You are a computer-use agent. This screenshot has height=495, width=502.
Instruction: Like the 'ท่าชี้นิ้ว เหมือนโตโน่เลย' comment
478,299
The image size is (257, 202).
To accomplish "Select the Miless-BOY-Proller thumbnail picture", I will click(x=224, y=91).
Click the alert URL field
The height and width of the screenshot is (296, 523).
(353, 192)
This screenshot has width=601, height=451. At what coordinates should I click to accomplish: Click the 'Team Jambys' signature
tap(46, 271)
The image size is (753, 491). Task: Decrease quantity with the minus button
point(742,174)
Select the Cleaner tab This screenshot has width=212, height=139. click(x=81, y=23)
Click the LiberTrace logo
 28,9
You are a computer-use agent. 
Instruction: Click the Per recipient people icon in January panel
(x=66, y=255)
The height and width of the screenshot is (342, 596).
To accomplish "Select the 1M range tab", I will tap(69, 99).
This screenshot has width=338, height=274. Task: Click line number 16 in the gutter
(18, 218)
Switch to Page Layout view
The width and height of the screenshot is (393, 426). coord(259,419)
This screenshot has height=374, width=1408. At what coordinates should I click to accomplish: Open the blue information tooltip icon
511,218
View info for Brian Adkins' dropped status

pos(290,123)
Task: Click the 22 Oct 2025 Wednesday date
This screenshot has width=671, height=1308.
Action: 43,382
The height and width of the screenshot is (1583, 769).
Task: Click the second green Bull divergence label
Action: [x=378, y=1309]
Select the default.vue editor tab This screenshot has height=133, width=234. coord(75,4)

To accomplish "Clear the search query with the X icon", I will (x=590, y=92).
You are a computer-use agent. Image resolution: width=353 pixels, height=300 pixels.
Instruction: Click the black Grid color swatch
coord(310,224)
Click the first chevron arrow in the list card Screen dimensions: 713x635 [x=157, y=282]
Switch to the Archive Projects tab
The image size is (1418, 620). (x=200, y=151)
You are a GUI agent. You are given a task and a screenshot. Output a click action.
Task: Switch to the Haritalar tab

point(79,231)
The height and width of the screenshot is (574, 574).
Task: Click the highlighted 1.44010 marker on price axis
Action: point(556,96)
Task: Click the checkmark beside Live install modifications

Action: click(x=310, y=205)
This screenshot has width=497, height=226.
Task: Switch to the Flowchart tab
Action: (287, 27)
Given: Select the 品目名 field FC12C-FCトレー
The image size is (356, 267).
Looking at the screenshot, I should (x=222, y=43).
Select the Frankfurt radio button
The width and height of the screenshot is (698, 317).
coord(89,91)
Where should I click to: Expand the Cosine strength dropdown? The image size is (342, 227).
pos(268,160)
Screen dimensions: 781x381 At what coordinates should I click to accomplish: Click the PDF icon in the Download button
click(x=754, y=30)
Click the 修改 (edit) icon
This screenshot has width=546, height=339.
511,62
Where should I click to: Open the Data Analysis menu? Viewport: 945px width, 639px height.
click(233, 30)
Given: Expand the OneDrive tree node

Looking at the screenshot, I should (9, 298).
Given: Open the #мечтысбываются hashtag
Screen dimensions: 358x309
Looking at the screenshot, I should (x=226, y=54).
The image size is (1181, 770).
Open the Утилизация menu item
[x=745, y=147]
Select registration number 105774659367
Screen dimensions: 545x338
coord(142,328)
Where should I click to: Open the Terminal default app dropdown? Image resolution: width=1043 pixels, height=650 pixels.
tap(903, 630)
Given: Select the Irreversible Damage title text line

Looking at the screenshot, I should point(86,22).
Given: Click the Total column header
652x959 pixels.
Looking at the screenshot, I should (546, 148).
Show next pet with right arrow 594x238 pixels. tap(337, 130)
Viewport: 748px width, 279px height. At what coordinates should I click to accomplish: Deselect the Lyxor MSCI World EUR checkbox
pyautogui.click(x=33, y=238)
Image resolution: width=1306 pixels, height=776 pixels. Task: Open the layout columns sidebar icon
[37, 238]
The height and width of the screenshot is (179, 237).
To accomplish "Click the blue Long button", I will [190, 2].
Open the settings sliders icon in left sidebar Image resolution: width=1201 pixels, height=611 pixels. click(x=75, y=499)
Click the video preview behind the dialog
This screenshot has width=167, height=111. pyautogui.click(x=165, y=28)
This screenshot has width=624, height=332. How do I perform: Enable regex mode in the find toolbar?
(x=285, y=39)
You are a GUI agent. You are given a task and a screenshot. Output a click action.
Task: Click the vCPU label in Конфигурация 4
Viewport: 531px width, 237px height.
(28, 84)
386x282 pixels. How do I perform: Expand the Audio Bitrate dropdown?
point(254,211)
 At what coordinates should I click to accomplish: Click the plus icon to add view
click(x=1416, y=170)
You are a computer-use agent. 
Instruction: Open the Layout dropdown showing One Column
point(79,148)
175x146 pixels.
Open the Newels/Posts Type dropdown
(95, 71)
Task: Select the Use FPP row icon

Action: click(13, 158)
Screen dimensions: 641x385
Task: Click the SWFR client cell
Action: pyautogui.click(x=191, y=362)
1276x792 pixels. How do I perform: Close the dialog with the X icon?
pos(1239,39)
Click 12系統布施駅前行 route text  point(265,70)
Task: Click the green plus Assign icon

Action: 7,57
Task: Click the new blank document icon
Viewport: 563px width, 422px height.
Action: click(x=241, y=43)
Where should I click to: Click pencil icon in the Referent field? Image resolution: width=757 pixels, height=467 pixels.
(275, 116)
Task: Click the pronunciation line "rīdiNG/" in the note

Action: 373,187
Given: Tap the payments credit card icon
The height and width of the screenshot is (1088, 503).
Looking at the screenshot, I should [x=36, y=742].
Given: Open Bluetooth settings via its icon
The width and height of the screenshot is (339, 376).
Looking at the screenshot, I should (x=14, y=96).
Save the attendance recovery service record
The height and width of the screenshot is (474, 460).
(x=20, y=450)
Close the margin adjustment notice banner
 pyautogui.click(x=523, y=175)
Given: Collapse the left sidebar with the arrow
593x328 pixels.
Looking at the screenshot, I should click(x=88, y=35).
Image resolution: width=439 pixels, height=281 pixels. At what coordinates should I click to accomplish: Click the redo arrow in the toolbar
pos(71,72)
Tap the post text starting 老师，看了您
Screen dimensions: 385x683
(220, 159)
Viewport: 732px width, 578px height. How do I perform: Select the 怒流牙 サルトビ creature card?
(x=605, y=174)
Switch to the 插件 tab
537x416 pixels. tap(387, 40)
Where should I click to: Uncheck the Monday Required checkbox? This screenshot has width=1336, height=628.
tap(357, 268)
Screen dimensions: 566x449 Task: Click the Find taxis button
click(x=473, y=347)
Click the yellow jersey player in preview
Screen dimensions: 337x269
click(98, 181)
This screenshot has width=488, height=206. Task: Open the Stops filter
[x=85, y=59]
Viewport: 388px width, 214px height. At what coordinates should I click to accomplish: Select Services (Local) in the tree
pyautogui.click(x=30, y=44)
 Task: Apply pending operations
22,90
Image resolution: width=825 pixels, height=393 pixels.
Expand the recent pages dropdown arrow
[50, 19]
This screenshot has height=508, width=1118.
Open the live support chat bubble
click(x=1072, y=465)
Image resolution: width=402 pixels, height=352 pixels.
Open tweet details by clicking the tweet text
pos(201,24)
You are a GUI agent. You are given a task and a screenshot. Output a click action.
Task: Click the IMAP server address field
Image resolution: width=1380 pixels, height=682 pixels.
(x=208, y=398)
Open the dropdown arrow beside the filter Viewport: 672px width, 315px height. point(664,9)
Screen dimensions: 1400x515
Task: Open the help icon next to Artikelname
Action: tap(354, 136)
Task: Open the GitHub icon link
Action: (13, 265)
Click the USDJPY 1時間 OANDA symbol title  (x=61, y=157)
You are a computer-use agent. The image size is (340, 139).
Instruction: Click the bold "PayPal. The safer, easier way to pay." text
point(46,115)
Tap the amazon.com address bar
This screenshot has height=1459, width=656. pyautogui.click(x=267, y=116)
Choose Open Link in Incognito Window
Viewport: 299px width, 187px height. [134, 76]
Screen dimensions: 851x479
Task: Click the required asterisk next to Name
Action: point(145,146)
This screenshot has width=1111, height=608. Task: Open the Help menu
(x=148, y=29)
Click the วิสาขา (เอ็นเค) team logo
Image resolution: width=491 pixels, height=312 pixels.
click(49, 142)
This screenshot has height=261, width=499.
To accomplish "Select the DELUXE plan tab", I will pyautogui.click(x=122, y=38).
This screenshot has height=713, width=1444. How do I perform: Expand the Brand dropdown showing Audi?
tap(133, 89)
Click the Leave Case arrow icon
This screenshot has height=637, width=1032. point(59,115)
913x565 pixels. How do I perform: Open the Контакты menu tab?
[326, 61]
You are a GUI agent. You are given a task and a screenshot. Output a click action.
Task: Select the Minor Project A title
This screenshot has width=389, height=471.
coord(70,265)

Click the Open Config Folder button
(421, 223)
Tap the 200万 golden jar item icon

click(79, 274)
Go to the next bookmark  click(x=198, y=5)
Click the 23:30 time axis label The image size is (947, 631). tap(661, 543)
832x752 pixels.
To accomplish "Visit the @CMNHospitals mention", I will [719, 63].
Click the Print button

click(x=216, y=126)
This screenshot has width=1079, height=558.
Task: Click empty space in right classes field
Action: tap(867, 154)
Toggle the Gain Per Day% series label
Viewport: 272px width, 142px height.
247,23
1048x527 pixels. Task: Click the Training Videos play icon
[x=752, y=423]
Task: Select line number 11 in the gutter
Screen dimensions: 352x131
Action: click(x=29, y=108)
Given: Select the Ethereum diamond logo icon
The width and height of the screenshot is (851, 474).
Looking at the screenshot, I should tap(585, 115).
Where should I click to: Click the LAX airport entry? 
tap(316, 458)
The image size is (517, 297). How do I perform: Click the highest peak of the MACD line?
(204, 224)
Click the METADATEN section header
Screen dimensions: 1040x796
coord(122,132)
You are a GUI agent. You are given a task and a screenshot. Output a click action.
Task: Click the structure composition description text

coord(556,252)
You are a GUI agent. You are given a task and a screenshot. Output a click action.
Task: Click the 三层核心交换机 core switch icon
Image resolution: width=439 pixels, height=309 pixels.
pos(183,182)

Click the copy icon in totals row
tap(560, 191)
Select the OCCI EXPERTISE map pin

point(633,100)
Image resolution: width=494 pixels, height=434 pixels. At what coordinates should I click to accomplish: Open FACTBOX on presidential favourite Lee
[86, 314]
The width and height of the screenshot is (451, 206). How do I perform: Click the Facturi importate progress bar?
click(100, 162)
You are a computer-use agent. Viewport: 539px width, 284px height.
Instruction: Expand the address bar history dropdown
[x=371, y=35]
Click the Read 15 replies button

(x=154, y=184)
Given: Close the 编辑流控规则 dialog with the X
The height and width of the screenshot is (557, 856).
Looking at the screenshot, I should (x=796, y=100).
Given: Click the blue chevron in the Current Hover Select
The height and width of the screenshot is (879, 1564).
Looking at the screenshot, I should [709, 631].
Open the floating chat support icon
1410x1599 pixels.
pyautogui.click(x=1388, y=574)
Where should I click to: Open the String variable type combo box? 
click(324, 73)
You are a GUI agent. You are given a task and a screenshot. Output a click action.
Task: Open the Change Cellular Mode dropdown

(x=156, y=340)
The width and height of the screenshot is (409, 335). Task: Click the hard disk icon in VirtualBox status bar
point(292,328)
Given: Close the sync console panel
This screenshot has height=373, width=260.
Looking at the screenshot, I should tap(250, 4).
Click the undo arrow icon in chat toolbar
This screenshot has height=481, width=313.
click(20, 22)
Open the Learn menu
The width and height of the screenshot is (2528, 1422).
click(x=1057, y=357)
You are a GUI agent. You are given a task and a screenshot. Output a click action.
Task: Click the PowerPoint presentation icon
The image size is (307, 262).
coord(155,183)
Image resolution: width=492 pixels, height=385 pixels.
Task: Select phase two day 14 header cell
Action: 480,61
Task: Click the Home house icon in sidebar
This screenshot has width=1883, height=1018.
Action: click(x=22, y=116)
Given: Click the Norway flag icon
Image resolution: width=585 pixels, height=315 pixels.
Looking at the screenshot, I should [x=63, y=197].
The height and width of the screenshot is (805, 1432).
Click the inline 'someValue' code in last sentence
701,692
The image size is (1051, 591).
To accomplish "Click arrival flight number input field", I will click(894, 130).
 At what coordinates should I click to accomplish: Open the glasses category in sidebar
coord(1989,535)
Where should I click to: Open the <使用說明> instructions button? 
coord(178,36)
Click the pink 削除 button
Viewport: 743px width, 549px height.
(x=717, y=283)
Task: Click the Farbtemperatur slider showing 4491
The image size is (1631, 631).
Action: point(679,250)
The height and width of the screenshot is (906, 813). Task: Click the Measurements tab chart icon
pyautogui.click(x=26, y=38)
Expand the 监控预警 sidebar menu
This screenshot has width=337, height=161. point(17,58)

- - - -

Locate the lines above that contain "chevron" and copy them.

Click the first chevron arrow in the list card Screen dimensions: 713x635 [x=157, y=282]
Given: Click the blue chevron in the Current Hover Select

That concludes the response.